Kan Brussel nog zonder de EU? Kwart van Brusselse economie berust op internationale instellingen

De Brusselse economie heeft de EU hard nodig. Bijna een kwart van de omzet van het Brussels Gewest is immers afkomstig van de aanwezigheid van Europese en internationale instellingen, en van lobby’s. Dat blijkt uit een recent onderzoek van drie onderzoekers van de VUB, bericht onder meer de zakenkrant L’Echo.

Waarom is dit belangrijk?

Tot nu toe kon de impact van de Europese instellingen op de economie niet nauwkeurig worden berekend.
  • De onderzoekers voerden de studie uit in opdracht van het Commissariaat voor Europa te Brussel.
  • De studie omvat de instellingen van de Europese Unie (Commissie, Parlement en Raad) en de 26 geassocieerde agentschappen, alsook 22 internationale organisaties die in Brussel aanwezig zijn.
    • Daaronder scharen de onderzoekers de NAVO, de Benelux-landen, de Verenigde Naties, het Internationale Rode Kruis, enz.
    • Ook de diplomatieke sector (ambassades en consulaten) en de lobby’s die in het transparantieregister van de EU zijn opgenomen, werden in aanmerking genomen.

Specifieke methode

Onlangs heeft het Brussels Instituut voor de Statistiek en de Analyse (IBSA) een specifieke methode ontwikkeld om gegevens te verzamelen over internationale en Europese instellingen.

Tot nu toe kon de impact van de Europese instellingen op de economie niet nauwkeurig worden berekend. Een organisatie als de NAVO, bijvoorbeeld, neemt geen militair personeel op in haar officiële statistieken, om voor de hand liggende veiligheidsredenen.

Concrete bevindingen

Het onderzoek leverde volgende concrete bevindingen op:

  • De economische effecten variëren tussen 22,8% en 26% van de omzet van Brussel en tussen 19% en 20,2% van de regionale werkgelegenheid.
  • In absolute cijfers komt dit neer op 137.000 banen, waarvan 64.385 directe banen.
  • De rest zijn indirecte banen die verband houden met de gevolgen voor de consumptie en de leveranciers van de instellingen.
    • Bijna een kwart van de omzet van het Brussels Gewest is dus het resultaat van input (de uitgaven van al deze instellingen en lobby’s) die hoofdzakelijk van buitenaf komt, aangezien België weinig bijdraagt aan de budgetten van Europese en internationale instellingen.

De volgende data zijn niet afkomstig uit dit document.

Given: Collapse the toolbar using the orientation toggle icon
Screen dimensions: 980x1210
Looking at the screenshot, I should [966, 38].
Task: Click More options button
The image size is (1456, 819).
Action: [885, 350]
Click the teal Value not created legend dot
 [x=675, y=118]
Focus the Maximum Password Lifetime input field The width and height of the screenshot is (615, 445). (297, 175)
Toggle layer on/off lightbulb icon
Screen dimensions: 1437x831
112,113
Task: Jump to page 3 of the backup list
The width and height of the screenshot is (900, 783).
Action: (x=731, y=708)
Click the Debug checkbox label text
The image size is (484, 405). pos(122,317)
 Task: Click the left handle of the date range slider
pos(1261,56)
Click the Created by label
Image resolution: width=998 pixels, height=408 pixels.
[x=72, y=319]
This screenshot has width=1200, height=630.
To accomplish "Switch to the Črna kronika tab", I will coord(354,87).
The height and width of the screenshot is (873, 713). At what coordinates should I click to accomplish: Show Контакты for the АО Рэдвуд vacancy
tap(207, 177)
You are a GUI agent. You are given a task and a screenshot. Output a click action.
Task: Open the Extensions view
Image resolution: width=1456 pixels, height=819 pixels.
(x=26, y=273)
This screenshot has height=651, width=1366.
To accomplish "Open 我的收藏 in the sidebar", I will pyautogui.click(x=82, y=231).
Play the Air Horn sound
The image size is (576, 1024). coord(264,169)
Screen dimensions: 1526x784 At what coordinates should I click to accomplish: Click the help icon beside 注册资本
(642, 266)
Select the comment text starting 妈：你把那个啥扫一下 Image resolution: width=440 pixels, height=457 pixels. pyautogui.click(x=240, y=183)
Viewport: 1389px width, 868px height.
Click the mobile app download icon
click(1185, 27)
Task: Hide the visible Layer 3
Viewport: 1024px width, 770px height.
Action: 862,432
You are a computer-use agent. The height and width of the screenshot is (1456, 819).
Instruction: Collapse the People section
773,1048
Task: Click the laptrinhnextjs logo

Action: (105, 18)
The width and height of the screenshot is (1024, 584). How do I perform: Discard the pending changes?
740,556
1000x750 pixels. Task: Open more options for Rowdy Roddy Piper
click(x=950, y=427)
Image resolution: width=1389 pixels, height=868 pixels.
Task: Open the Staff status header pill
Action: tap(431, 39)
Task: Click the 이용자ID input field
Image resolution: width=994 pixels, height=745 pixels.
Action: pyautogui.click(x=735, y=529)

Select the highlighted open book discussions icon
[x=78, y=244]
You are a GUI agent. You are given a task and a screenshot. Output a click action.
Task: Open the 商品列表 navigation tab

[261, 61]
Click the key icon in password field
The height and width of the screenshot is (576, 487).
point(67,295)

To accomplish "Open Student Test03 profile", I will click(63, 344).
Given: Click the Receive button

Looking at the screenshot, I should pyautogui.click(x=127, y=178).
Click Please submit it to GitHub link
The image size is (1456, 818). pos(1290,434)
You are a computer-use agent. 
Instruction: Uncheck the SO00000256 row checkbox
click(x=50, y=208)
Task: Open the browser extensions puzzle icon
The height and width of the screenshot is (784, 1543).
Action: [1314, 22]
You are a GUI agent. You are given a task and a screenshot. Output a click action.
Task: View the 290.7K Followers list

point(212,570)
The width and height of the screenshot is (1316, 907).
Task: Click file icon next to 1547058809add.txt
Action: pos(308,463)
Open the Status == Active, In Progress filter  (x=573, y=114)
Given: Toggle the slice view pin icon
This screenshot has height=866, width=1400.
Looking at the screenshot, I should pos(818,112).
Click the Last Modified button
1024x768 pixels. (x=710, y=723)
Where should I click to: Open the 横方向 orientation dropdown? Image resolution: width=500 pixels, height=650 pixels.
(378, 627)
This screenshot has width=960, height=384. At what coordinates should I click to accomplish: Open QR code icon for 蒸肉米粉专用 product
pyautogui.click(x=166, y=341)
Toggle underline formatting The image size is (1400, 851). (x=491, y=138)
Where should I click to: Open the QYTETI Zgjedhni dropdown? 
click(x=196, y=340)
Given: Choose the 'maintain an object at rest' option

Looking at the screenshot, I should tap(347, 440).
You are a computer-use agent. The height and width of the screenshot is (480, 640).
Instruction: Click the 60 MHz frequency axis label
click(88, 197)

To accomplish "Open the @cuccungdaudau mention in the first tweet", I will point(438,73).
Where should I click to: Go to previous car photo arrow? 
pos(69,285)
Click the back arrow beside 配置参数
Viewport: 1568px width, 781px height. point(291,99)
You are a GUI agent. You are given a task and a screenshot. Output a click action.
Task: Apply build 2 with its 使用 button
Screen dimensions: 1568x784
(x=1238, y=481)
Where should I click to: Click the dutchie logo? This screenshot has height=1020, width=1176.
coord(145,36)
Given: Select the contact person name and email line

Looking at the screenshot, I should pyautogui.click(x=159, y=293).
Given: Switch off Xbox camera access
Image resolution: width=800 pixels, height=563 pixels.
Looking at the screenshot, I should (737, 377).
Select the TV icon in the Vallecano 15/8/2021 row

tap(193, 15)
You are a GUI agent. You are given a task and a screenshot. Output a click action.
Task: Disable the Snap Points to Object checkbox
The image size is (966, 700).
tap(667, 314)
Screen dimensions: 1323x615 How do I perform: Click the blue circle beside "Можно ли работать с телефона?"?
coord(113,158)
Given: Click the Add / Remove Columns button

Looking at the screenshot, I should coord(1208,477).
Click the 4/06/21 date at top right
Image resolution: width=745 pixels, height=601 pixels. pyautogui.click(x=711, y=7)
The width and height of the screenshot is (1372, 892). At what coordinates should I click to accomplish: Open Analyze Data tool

Ook positief voor Vlaanderen en Wallonië

De aanwezigheid van deze instellingen en lobbyisten in Brussel is ook positief voor Vlaanderen en Wallonië, hoewel de voordelen beperkter zijn.

  • De bijdrage aan de Vlaamse en Waalse economie worden op 1 à 2% geraamd, met 10.400 banen in het noorden en 7.400 in het zuiden.
    • “Als we bedenken dat deze effecten waarschijnlijk geconcentreerd zijn in de twee Brabants, wordt de absolute waarde vrij aanzienlijk,” benadrukt onderzoeker Nicola Francesco Dotti in L’Echo.

Conclusie: Hoewel de Europese instellingen vaak aan (Brusselse) kritiek onderhevig zijn, kan dus hun gigantische economische bijdrage niet veronachtzaamd worden. Maar de auteurs waarschuwen ook voor de risico’s die de arbeidsmarkt post-Covid met zich meebrengt, specifiek de brede acceptatie van het telewerken. In dat licht is de Europese Commissie voornemens de helft van haar huidige gebouwen tegen 2030 te verlaten.

“De internationale instellingen hebben massaal niet-Belgische werknemers naar Brussel gelokt, maar een ommekeer van deze tendens zou een domino-effect kunnen hebben voor de Brusselse economie.”